What is 'evil twin phishing'? How do I protect my system from such attacks?
What is 'evil twin phishing'?
How can I be sure that whatever network I am trying to log into is safe from 'evil twin phishing'?
The "Evil Twin" is another name for Wi-phishing. Similar to the other type of phishing scam, it is a process in which individuals spoof wireless networks in order to trick users into sharing information such as credit card numbers. This attack relies on social engineering and human error to be successful.
For example, a wi-fi hot spot such as a restaurant, coffee shop, or airport uses a wireless service provider that charges a connection fee. To connect, you must provide a credit card number and certain other information. In this type of phishing, The “Evil Twin” pre-empts the hotspot's wireless signal with one of his own. He spoofs the legitimate network name, and replaces the registration or login page with a look-alike. The innocent customer ends up sharing information with the spoofer, rather than the hotspot provider. This enables “Evil Twin” to control the situation enough to redirect the customer to other fraudulent pages.

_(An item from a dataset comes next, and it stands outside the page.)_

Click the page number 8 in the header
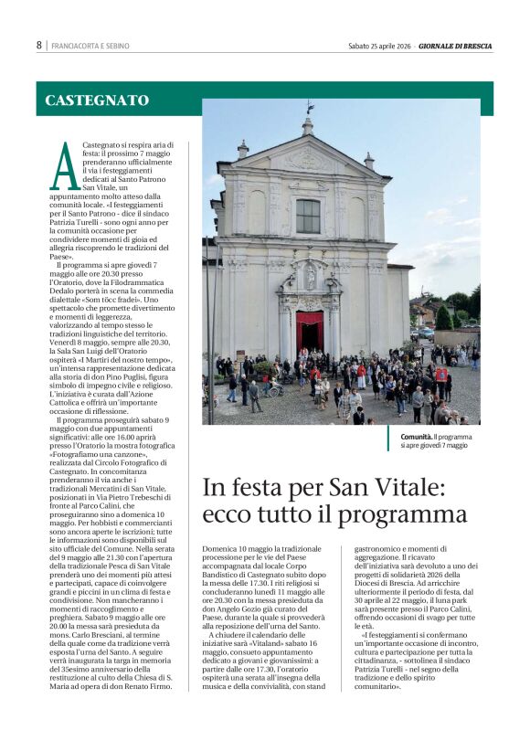(39, 45)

Nearly all smartphones are now equipped with WiFi functionality, making them highly vulnerable to attacks. There are various tools available that allow even the least talented hacker to exploit WiFi hotspots and intercept Web traffic.
* Use a strong personal firewall and good realtime malware protection. * Be sure that you are logging into a legitimate hotspot network. Check with the provider to confirm the network name and login page appearance. * Use passwords on only web sites that have a Secure Sockets Layer (SSL) key at the bottom right of the Web browser. * If on a laptop and your operating system offers an auto connect feature make sure it is disabled. * Do not use unsecured applications such as e-mail or instant messaging while at hot spots. Use hot spots for Web surfing only. Avoid making online purchases or any other financial transactions that require account numbers and passwords. These are risky and should be done on a secure network. * Do not give away your credentials or credit card information unless you are absolutely sure that it is not a trap.